- _Task instructions_
a - Please list the names gold-blocked on the book spines that the angling memoir recalls from the old bookcase.
b - From the angling memoir, return the stretch from "I wrote a bad-tempered" through "were all gone." word for word.
c - In the angling memoir, who compiled the guide to Great Britain's angling published by the AA?

- _Selected text_
Many years ago, I became irritated by an article that claimed an invention yet just rehashed an old idea that had been around 30 years.
I wrote a bad-tempered letter to the editor of the publication pointing out that his young journalist could do with a few angling history lessons, and he wrote an equally bad-tempered letter back, saying that the old angling heroes 'you cling to' - the likes of Peter Stone, Richard Walker and Bob Church - were 'increasingly an irrelevance.'
Possibly I deserved that reply, but Stoney and Walker didn't deserve the comment, not least because they are no longer here to speak for themselves.
You see, even as a 20-year-old cub reporter on Angling Times, I was a sucker for angling history. One by one, I browsed the books in the AT 'library' - classics which, one by one, disappeared from the shelves until they were all gone.
It was the 1980s, and the start of the cult of the new, the beginning of Maggie Thatcher's new Britain of greed and selfishness. We came to know the price of everything and the value of nothing.
I have my suspicions that some of the older former AT staffers had recognised that the old library was unloved, and kidnapped the books to safety. Now, as I scan my own collection, I wish I had done the same. BB, Cholmondeley Pennell, Falkus, Ransome, Sheringham, Skues - all names which, gold-blocked on the spine, once looked down upon me from the old bookcase.
But there was one contemporary book which I remember fondly. It was compiled by Sheffield angling journalist Colin Graham, and published by, of all unlikely organisations, the AA. It was a guide to Great Britain's angling.
I remember in particular thumbing through its pages of lists imagining myself enjoying the 'ticket fishing' (it was a guide to public waters) on the Dorset Stour at, perhaps, 'Little Canford, Dorset. Coarse and Trout. ¾ mile from point just below Canford School to Iron Bridge below Manor Farm. Day tickets from Mrs Abbott, Manor Farm.' It was remarkably detailed of the fishing available when it was written, in 1977, and still remarkably accurate in 1982 when I began working at AT.
Last year, I was visiting my mum in Dorset when she said: 'Would you like this book?' It was the AA Guide to Angling in Great Britain, which she had bought from a charity shop. It was like seeing an old school friend again.

- _Collected material_
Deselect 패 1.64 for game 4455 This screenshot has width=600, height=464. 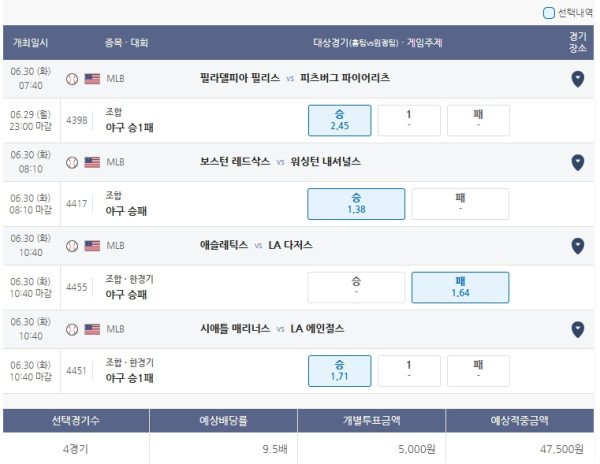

- _Task-by-task outputs_
a - BB, Cholmondeley Pennell, Falkus, Ransome, Sheringham, Skues

b -
I wrote a bad-tempered letter to the editor of the publication pointing out that his young journalist could do with a few angling history lessons, and he wrote an equally bad-tempered letter back, saying that the old angling heroes 'you cling to' - the likes of Peter Stone, Richard Walker and Bob Church - were 'increasingly an irrelevance.'
Possibly I deserved that reply, but Stoney and Walker didn't deserve the comment, not least because they are no longer here to speak for themselves.
You see, even as a 20-year-old cub reporter on Angling Times, I was a sucker for angling history. One by one, I browsed the books in the AT 'library' - classics which, one by one, disappeared from the shelves until they were all gone.

c - Colin Graham, a Sheffield angling journalist.